▶ [TRY IT]
Reproduce only the lines below from the line containing "Task: Click the Unmute microphone button" to the line containing "Task: Open the Все менеджеры dropdown", exactly as written, with both end lines kept. Omit the pictures.

Stored data:
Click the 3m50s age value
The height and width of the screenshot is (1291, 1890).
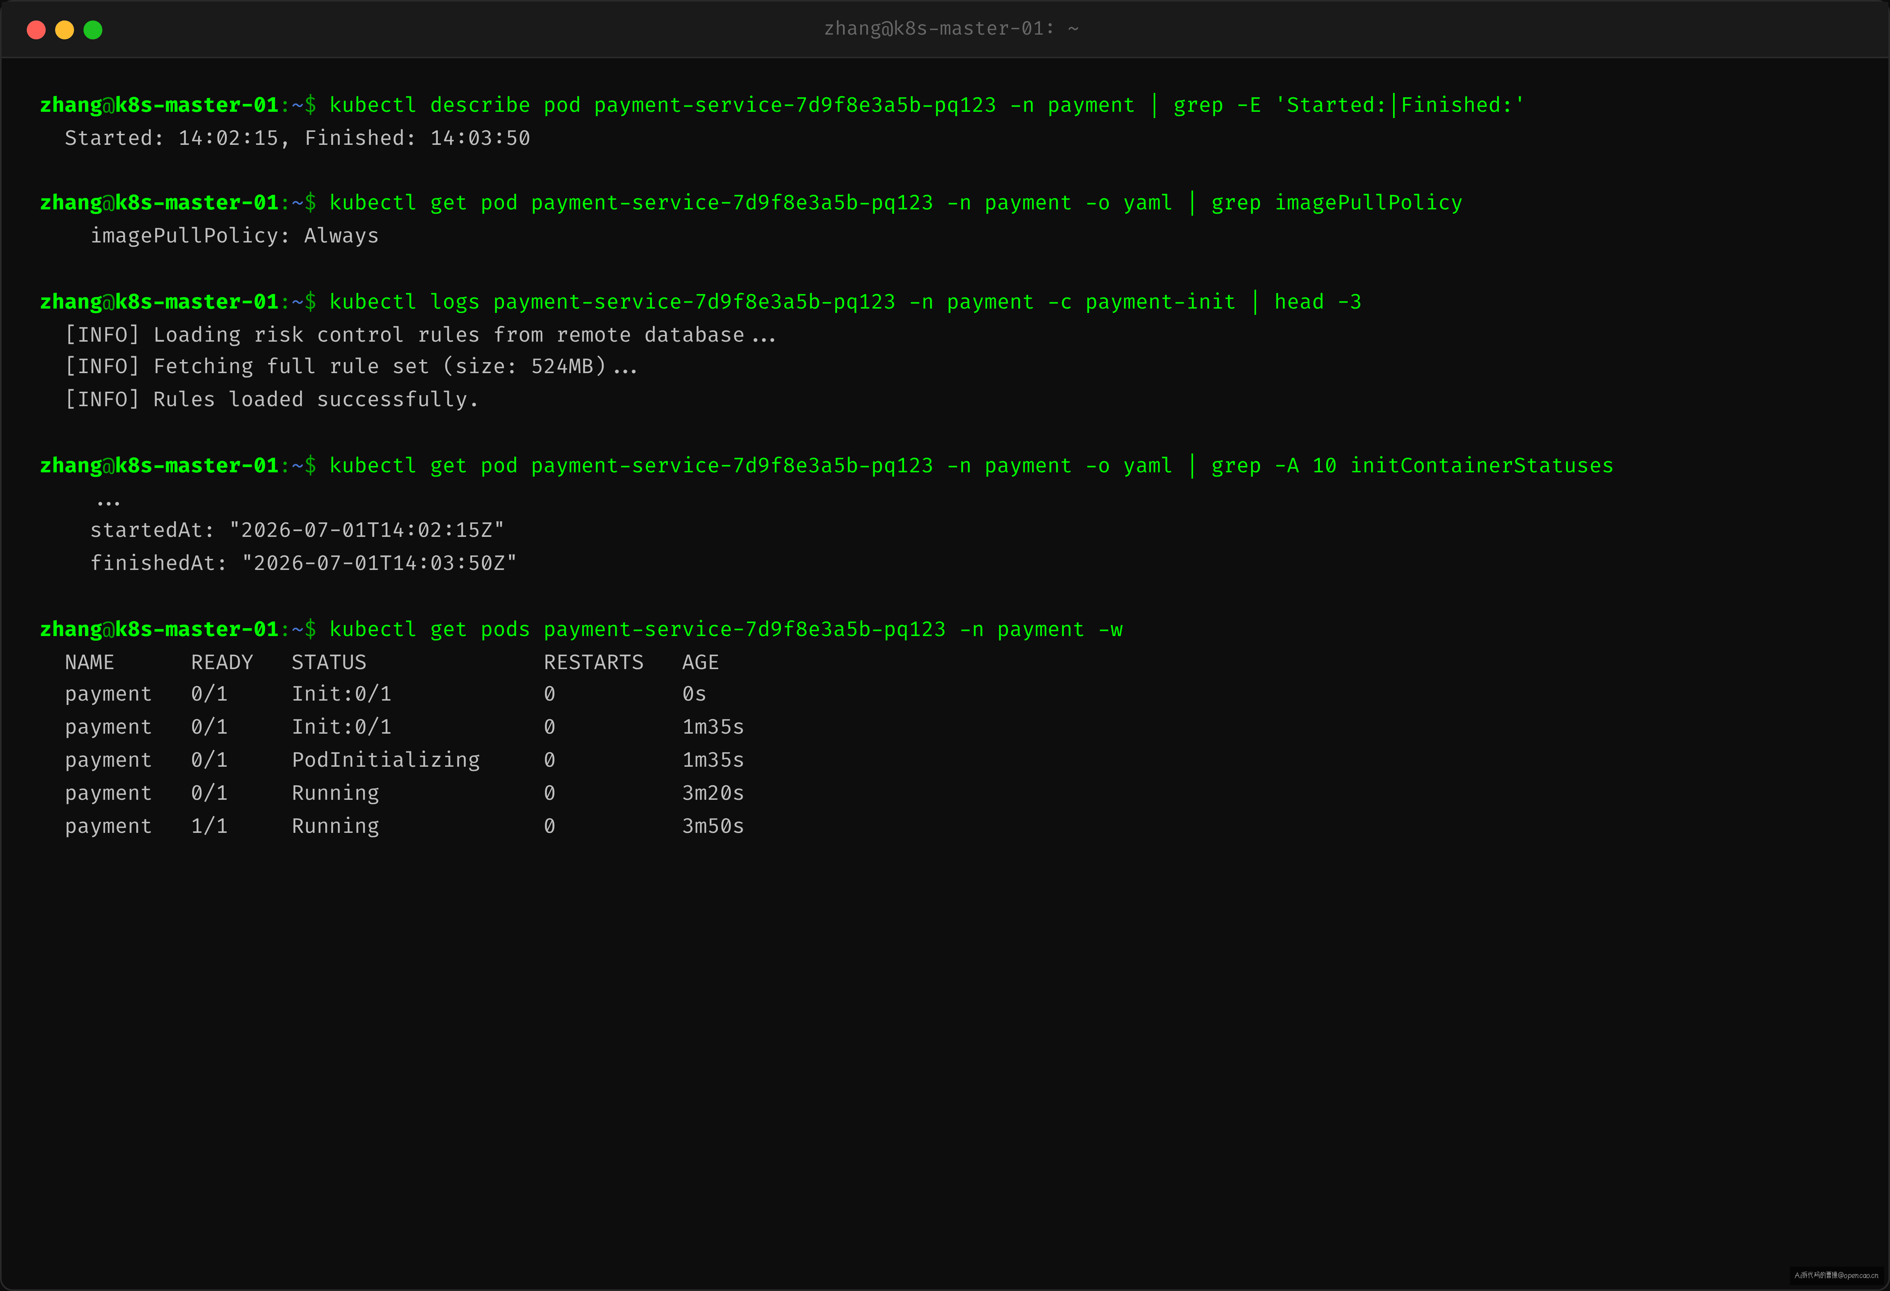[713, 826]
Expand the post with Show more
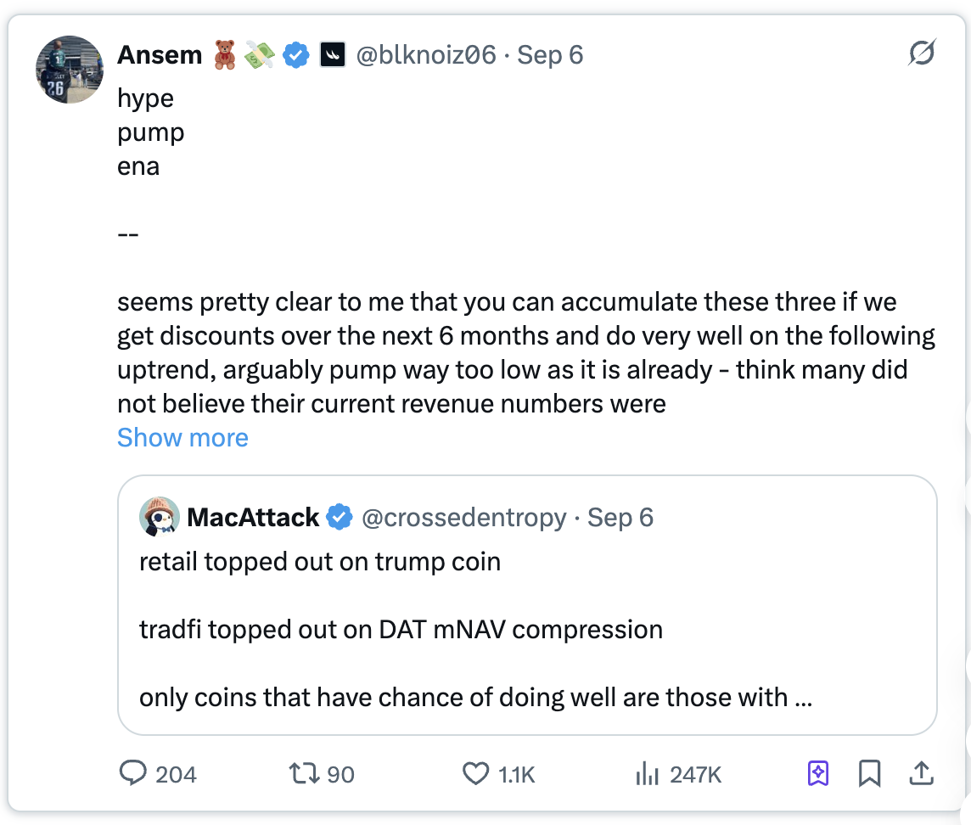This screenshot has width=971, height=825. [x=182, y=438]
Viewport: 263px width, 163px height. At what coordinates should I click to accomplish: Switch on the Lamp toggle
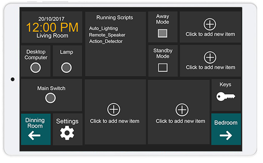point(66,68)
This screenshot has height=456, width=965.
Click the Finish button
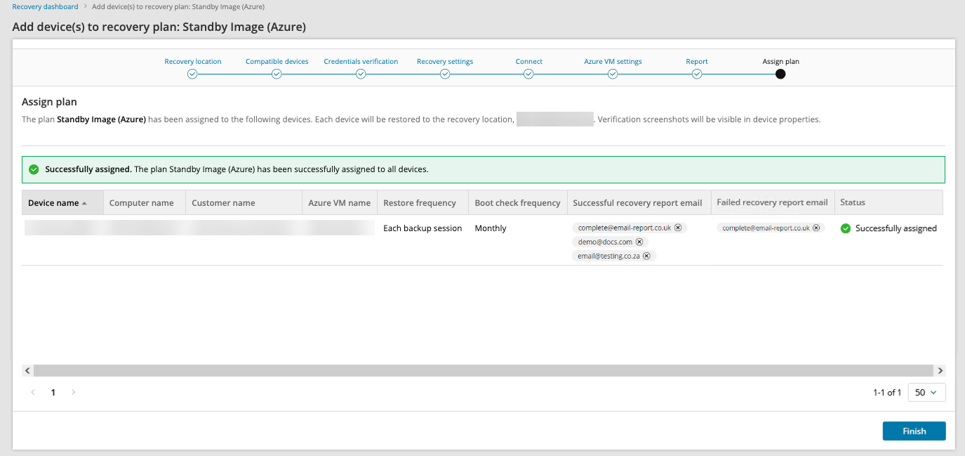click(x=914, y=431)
...
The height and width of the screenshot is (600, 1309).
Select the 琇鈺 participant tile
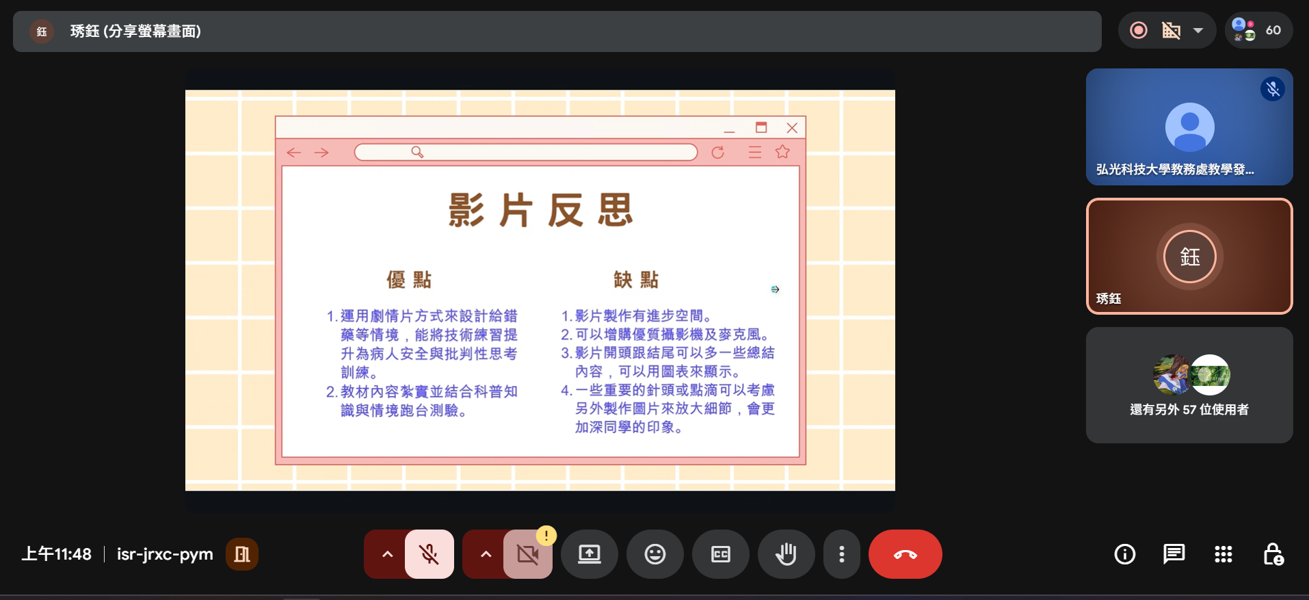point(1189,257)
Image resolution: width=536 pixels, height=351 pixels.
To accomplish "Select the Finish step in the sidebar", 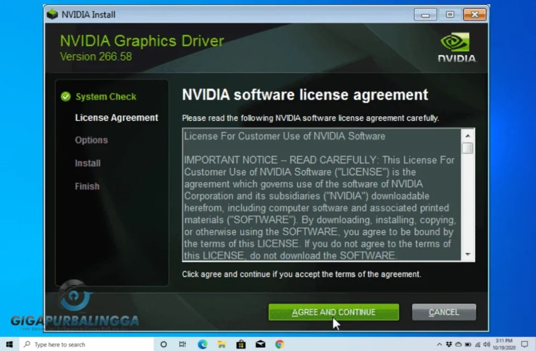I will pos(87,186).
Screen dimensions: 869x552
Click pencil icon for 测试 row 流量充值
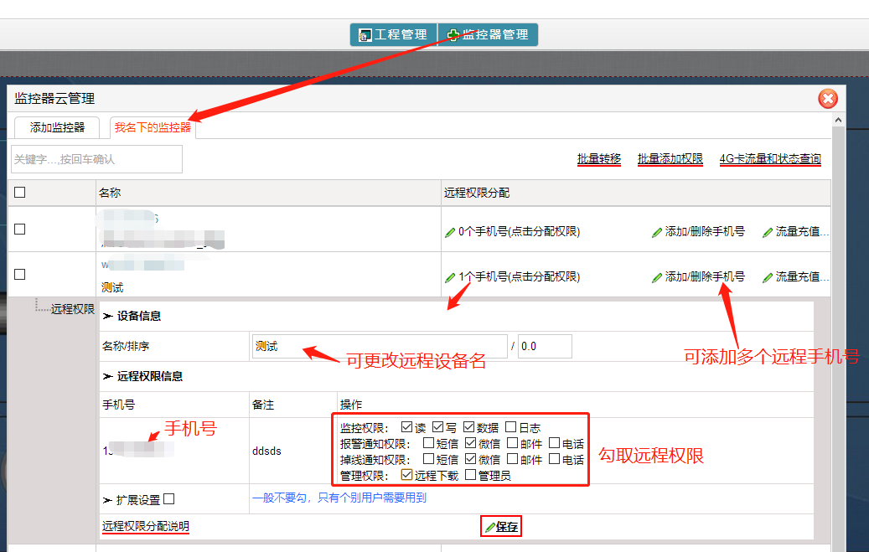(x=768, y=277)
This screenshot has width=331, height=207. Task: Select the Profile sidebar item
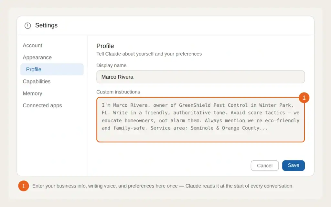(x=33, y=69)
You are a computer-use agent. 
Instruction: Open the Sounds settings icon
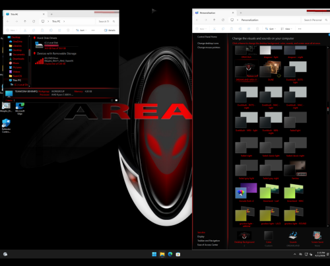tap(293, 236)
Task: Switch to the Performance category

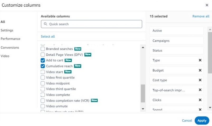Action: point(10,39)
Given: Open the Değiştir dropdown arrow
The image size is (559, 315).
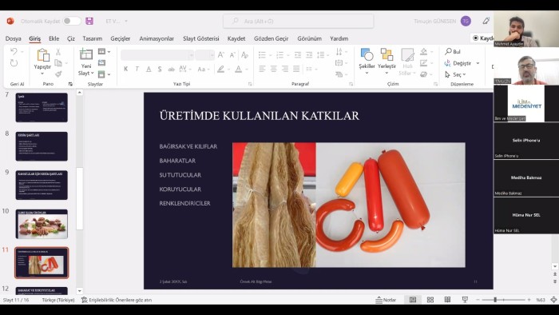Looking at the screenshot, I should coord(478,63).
* * *
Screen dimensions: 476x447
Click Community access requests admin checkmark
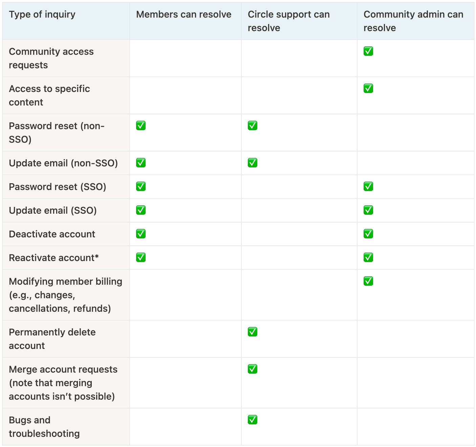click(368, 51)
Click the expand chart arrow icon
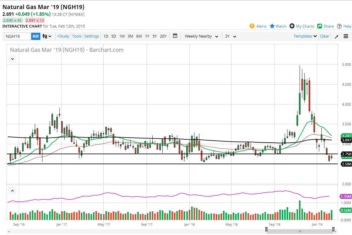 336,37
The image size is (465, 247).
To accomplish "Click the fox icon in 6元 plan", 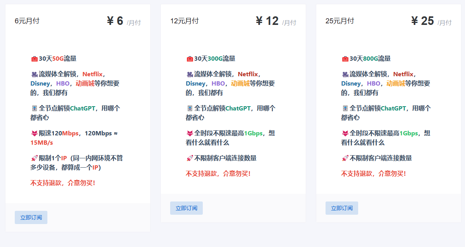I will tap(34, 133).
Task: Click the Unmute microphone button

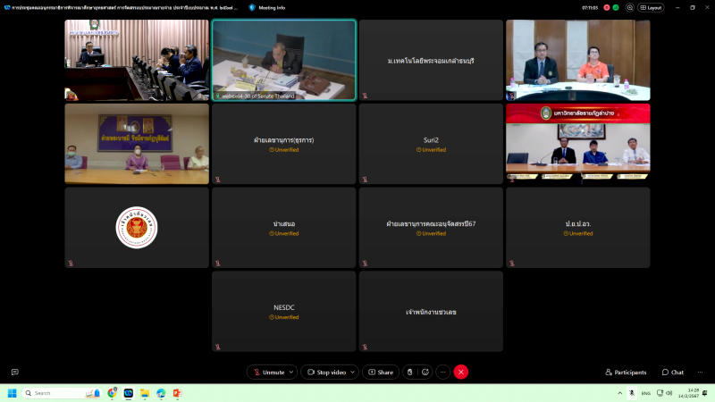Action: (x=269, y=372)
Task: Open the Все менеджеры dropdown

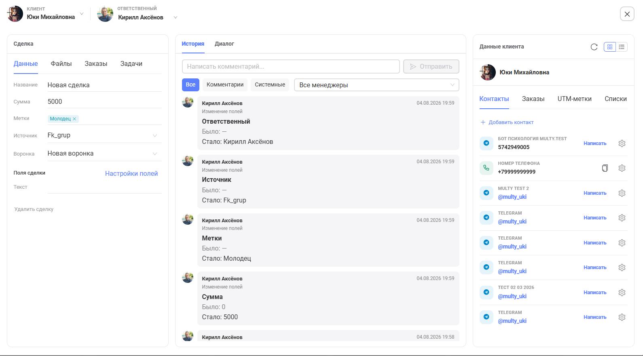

▶ [ANSWER FOR THIS EXERCISE]
Task: Click the Unmute microphone button

Action: (x=269, y=372)
Task: Open the Все менеджеры dropdown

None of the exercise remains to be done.